## [CHALLENGE A]
According to the patch message, how many entries is the dispatch table limited to?
## [CHALLENGE B]
Reproduce the stretch of the patch message from "Signed-off-by: Björn Töpel" through "changed, 294 insertions(+)".

## [EXTRACTED TEXT]
******************************

[<prev] [next>] [<thread-prev] [thread-next>] [day] [month] [year] [list]
Message-Id: <20191113204737.31623-3-bjorn.topel@gmail.com>
Date: Wed, 13 Nov 2019 21:47:35 +0100
From: Björn Töpel <bjorn.topel@...il.com>
To: netdev@...r.kernel.org, ast@...nel.org, daniel@...earbox.net
Cc: Björn Töpel <bjorn.topel@...el.com>,
bpf@...r.kernel.org, magnus.karlsson@...il.com,
magnus.karlsson@...el.com, jonathan.lemon@...il.com
Subject: [RFC PATCH bpf-next 2/4] bpf: introduce BPF dispatcher
From: Björn Töpel <bjorn.topel@...el.com>
The BPF dispatcher builds on top of the BPF trampoline ideas;
Introduce bpf_arch_text_poke() and (re-)use the BPF JIT generate
code. The dispatcher builds a dispatch table for XDP programs, for
retpoline avoidance. The table is a simple binary search model, so
lookup is O(log n). Here, the dispatch table is limited to four
entries (for laziness reason -- only 1B relative jumps :-P). If the
dispatch table is full, it will fallback to the retpoline path.
An example: A module/driver allocates a dispatcher. The dispatcher is
shared for all netdevs. Each netdev allocate a slot in the dispatcher
and a BPF program. The netdev then uses the dispatcher to call the
correct program with a direct call (actually a tail-call).
Signed-off-by: Björn Töpel <bjorn.topel@...el.com>
---
arch/x86/net/bpf_jit_comp.c | 96 ++++++++++++++++++
kernel/bpf/Makefile | 1 +
kernel/bpf/dispatcher.c | 197 ++++++++++++++++++++++++++++++++++++
3 files changed, 294 insertions(+)
create mode 100644 kernel/bpf/dispatcher.c
diff --git a/arch/x86/net/bpf_jit_comp.c b/arch/x86/net/bpf_jit_comp.c
index 28782a1c386e..d75aebf508b8 100644
--- a/arch/x86/net/bpf_jit_comp.c
+++ b/arch/x86/net/bpf_jit_comp.c
@@ -10,10 +10,12 @@
#include <linux/if_vlan.h>
#include <linux/bpf.h>
#include <linux/memory.h>
+#include <linux/sort.h>
#include <asm/extable.h>
#include <asm/set_memory.h>
#include <asm/nospec-branch.h>
#include <asm/text-patching.h>
+#include <asm/asm-prototypes.h>
static u8 *emit_code(u8 *ptr, u32 bytes, unsigned int len)

******************************

## [PROVIDED DATA]
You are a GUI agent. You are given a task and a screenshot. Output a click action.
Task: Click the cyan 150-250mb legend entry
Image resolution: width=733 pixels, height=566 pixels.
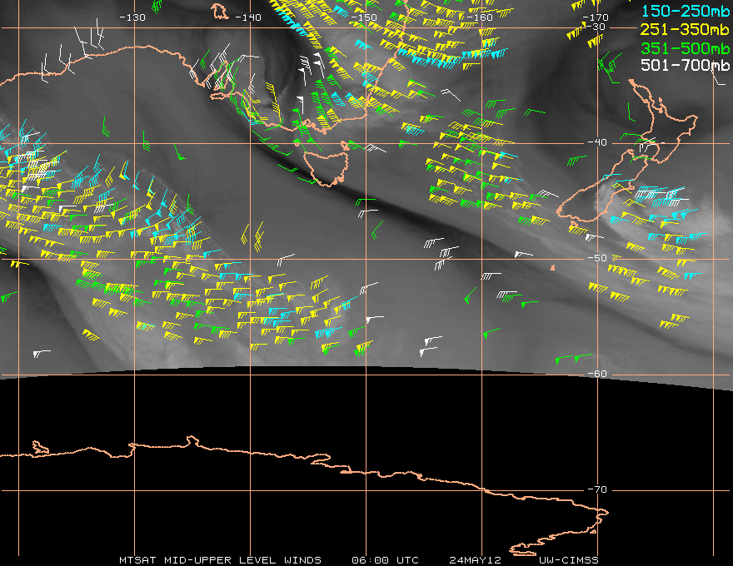point(685,11)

******************************

## [FINAL RESULT A]
Four entries.

## [FINAL RESULT B]
Signed-off-by: Björn Töpel <bjorn.topel@...el.com>
---
arch/x86/net/bpf_jit_comp.c | 96 ++++++++++++++++++
kernel/bpf/Makefile | 1 +
kernel/bpf/dispatcher.c | 197 ++++++++++++++++++++++++++++++++++++
3 files changed, 294 insertions(+)